Ces aides ont très bien marché. 1,2 million de jeunes de moins de 26 ans ont été embauchés en CDD de plus de trois mois ou en CDI entre le mois d’août et la fin de l’année 2020. Elles ont eu un rôle important et sont toujours actuellement en vigueur.

Le principe que je défends est que les jeunes puissent être accompagnés quand ils en ont besoin.

Les entreprises, tout comme les jeunes, doivent avoir en tête qu’elles existent toujours et qu'elles sont prolongées jusqu’à la fin du mois de mars 2021. Comme pour l'apprentissage, nous allons mener une concertation avec les représentants des entreprises et des organisations de salariés pour voir, en fonction de la situation sanitaire et économique, comment continuer à soutenir l’embauche des jeunes.

Beaucoup d’étudiants et de jeunes se retrouvent en situation de grande précarité. Pourquoi n’êtes-vous pas favorable à l’extension du RSA aux 18-25 ans et lui préférez vous le dispositif de la Garantie jeunes ?

Nous devons d’abord aux jeunes un accompagnement pour élaborer un projet professionnel et le mettre en œuvre. C’est cet accompagnement qui est fondamental. Il faut évidemment prendre en compte la situation d’un certain nombre de jeunes qui ont aussi besoin d’un soutien financier. Le principe que je défends est donc celui de la Garantie jeunes proposé par les missions locales : un accompagnement vers l’emploi et une aide financière jusqu’à 500€ par mois pour ceux qui en ont besoin. Dans le plan "1 jeune, 1 solution", nous avons généralisé ce principe à l’ensemble des jeunes accompagnés de manière intensive par Pôle emploi, l’association pour l’emploi des cadres (APEC) et les missions locales.
Je pense que c’est la bonne réponse pour les jeunes plutôt que le RSA jeunes : nous ne nous contentons pas de donner une allocation, nous permettons au jeune de bâtir et réaliser son projet professionnel et d’être accompagné pour cela.

Où en est votre enquête sur certaines écoles de commerce et organismes de formation qui pourraient avoir utilisé frauduleusement le système d’aides exceptionnelles mis en place pour soutenir l'apprentissage ?

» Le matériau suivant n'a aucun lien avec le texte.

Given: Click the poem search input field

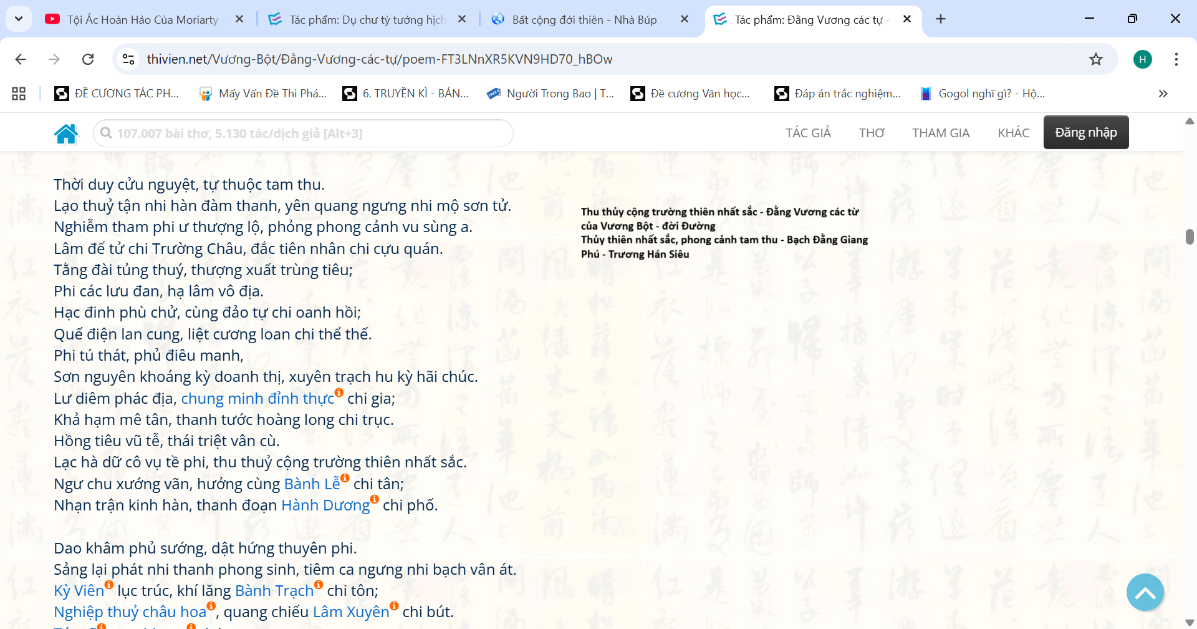Looking at the screenshot, I should (303, 134).
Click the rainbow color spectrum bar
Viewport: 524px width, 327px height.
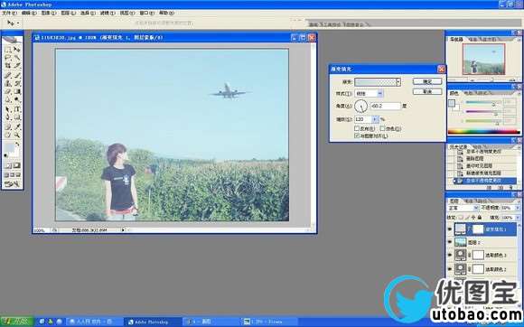484,132
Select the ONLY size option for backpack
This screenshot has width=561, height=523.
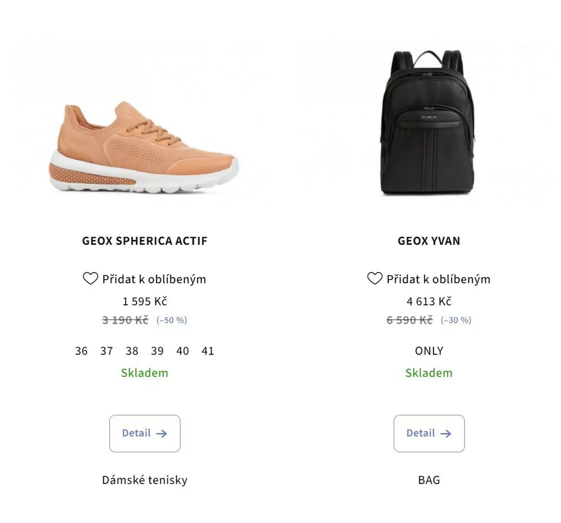[429, 351]
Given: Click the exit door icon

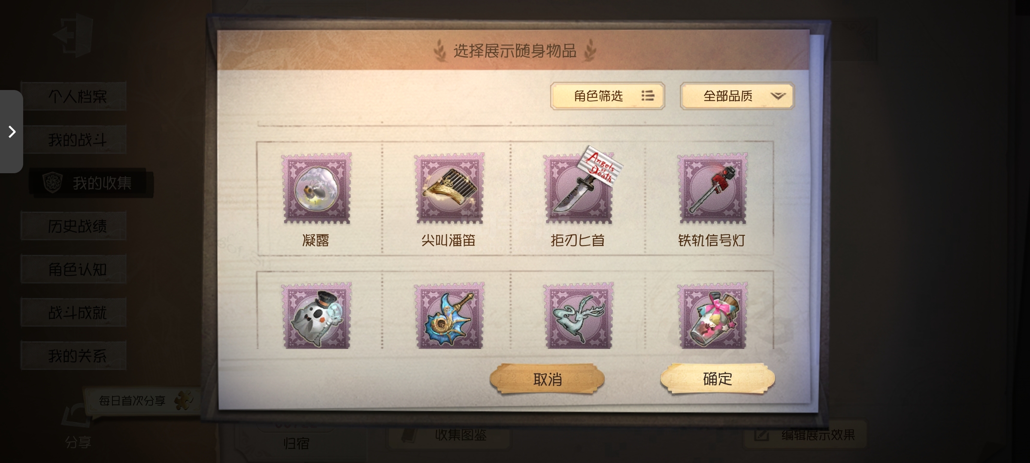Looking at the screenshot, I should tap(74, 35).
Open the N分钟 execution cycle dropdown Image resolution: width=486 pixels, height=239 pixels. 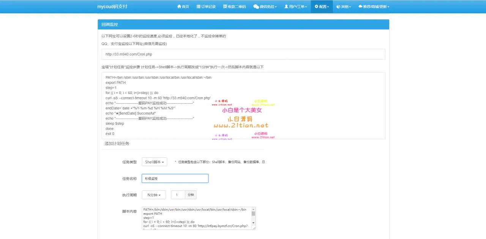[x=154, y=195]
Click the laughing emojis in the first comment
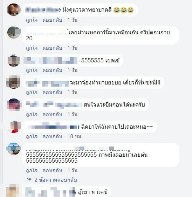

Oui. La loi du 5 septembre 2018 a facilité l’ouverture de centres de formation d’apprentis. Mais quand on est un CFA on a des obligations et parmi elles -outre le fait de proposer une formation qui alterne des moments théoriques et des moments en entreprise- il y a celle d’aider les jeunes à trouver des entreprises. C’est ce que nous sommes en train d’examiner : un certain nombre de formations font-elles bien toutes les démarches et se mettent-elles bien en situation de trouver les entreprises dont les jeunes ont besoin pour effectuer leur contrat d’apprentissage ?

C’est bien d’ouvrir un CFA quand on est une formation du supérieur, mais cela fait partie des obligations de trouver des entreprises pour les jeunes.

Quand je discute avec les CFA "historiques" comme les CFA des métiers de l’artisanat, je constate qu’ils passent toute l’année à être en contact avec des entreprises potentielles pour que leurs jeunes trouvent des contrats. Je connais dans les métiers de l'artisanat des directeurs de CFA qui auraient pu accueillir plus de jeunes mais s'y refusaient s'ils n'étaient pas assurés de leur trouver une entreprise. C’est cela qu’on attend d’un CFA.

Manifestement un certain nombre d'écoles et d'organismes de formation n'ont pas eu cette démarche. Nous ne voulons pas qu’ils embarquent des jeunes dans des formations en apprentissage qui suppose une partie en entreprise sans se donner les moyens de trouver des entreprises pour les jeunes. Cela fait partie de la mission des CFA d'avoir des relations avec les entreprises locales qui peuvent accueillir des jeunes en apprentissage.

En septembre dernier, le rapport de l’IGAS-IGF soulignait le coût élevé pour les finances publiques du nouveau système de formation professionnelle et posait la question de son équilibre financier à terme ? Quelles pistes envisagez-vous pour équilibrer, rationaliser le système ?

Tout le système de la protection sociale et de la formation a été perturbé par la crise sanitaire. Il faut faire la part des choses entre ce qui relève du choc de la crise sanitaire et du reste. Une chose est sûre, nous ferons tout ce qu'il faut pour continuer de développer l'apprentissage : c'est une voie d’excellence à laquelle nous souhaitons que de plus en plus de jeunes recourent. Elle permet de se former en fonction des besoins des entreprises et de se familiariser avec le monde des entreprises et de trouver un emploi. C'est un investissement fondamental qu'on continuera à faire quoi qu'il arrive !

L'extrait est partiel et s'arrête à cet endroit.